SUPPLIED MATERIAL
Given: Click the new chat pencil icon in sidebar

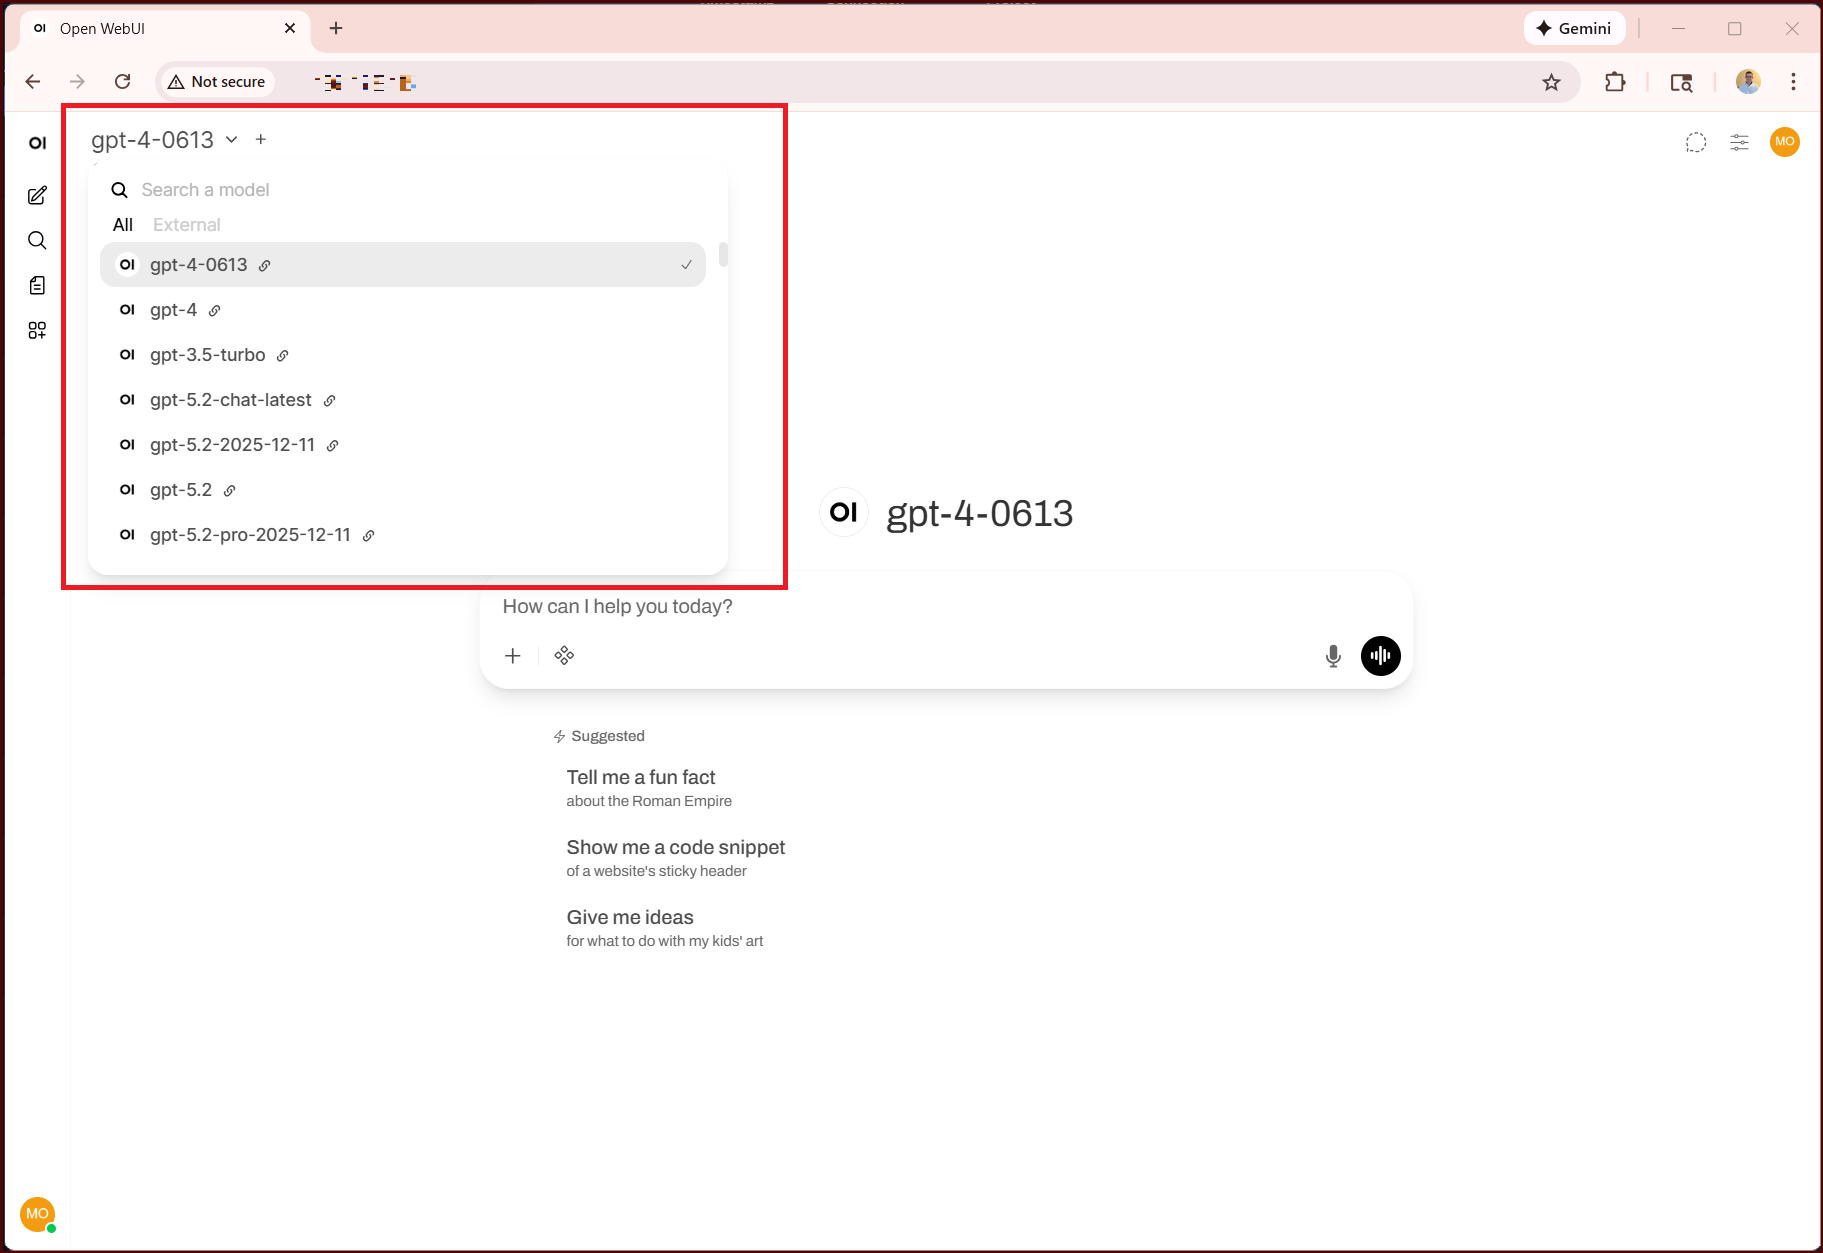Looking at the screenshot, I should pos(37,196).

--

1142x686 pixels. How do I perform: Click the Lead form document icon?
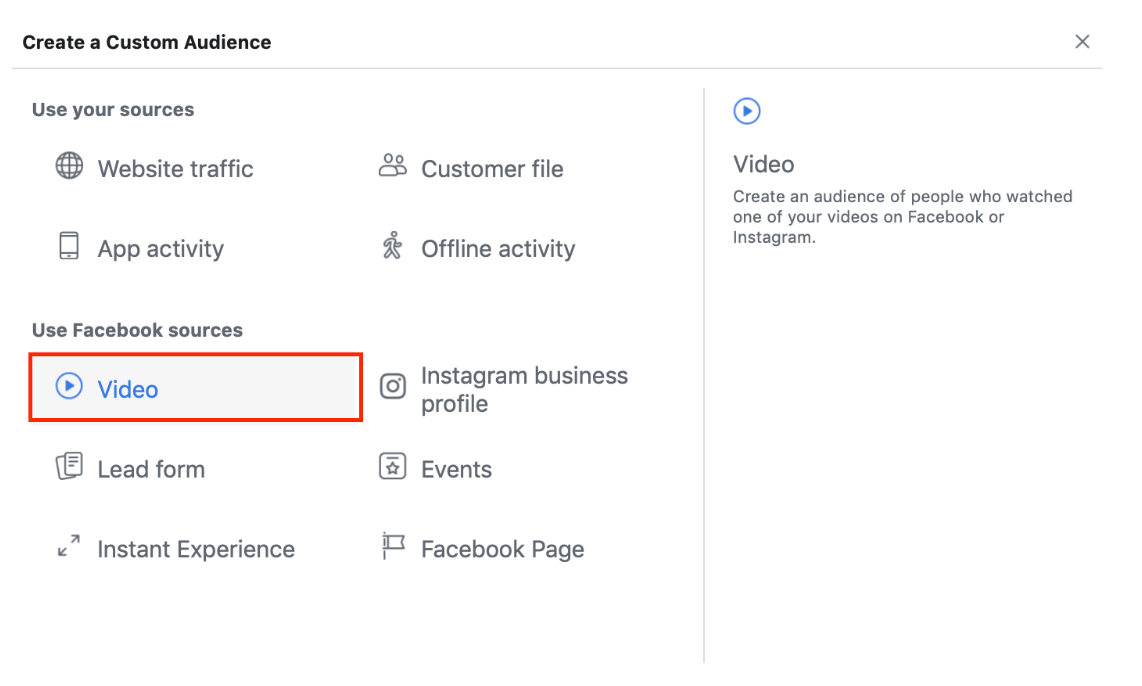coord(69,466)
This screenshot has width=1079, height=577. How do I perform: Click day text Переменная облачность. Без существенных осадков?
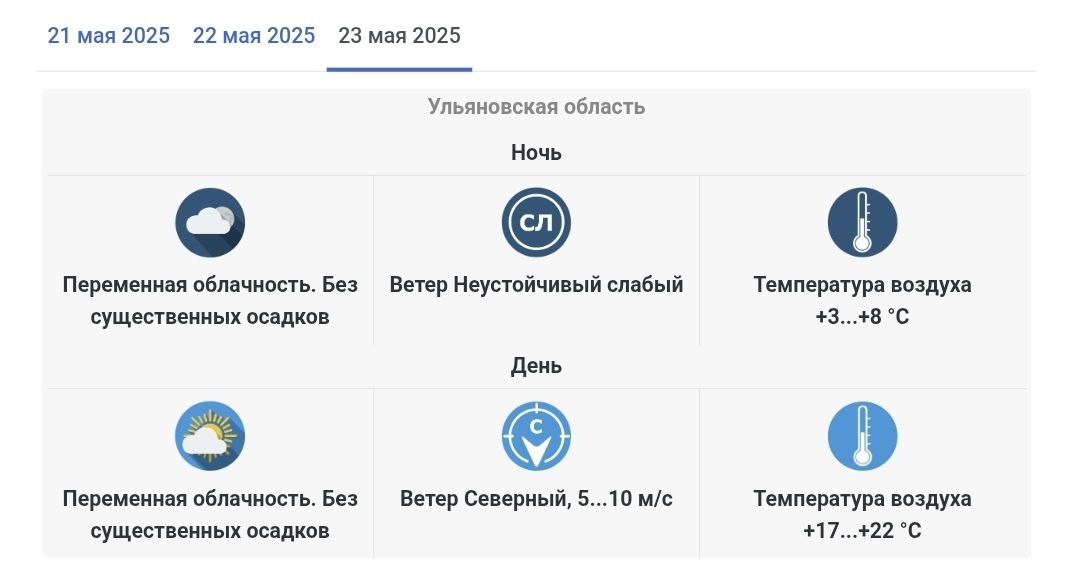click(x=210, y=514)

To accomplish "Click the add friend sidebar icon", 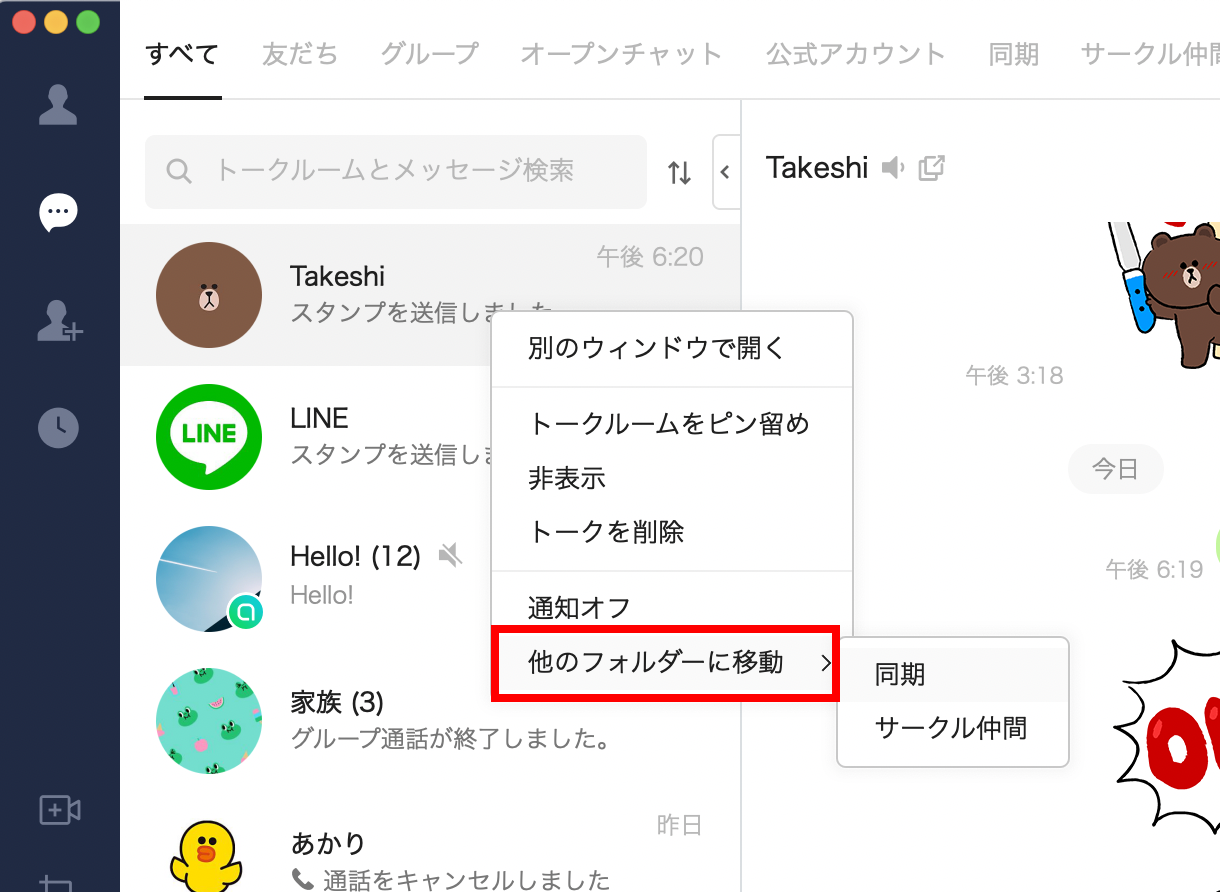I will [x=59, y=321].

* * *

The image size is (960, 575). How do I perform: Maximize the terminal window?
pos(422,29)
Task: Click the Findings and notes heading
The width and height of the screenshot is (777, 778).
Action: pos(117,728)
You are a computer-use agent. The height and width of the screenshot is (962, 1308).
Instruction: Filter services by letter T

PROMPT
Only the lines above starting at the line that holds "The image size" and ending at the line that holds "Instruction: Filter services by letter T" are to be repeated, exactly and in full.

TASK RESULT
The image size is (960, 575). How do I perform: Maximize the terminal window?
pos(422,29)
Task: Click the Findings and notes heading
The width and height of the screenshot is (777, 778).
Action: pos(117,728)
You are a computer-use agent. The height and width of the screenshot is (962, 1308).
Instruction: Filter services by letter T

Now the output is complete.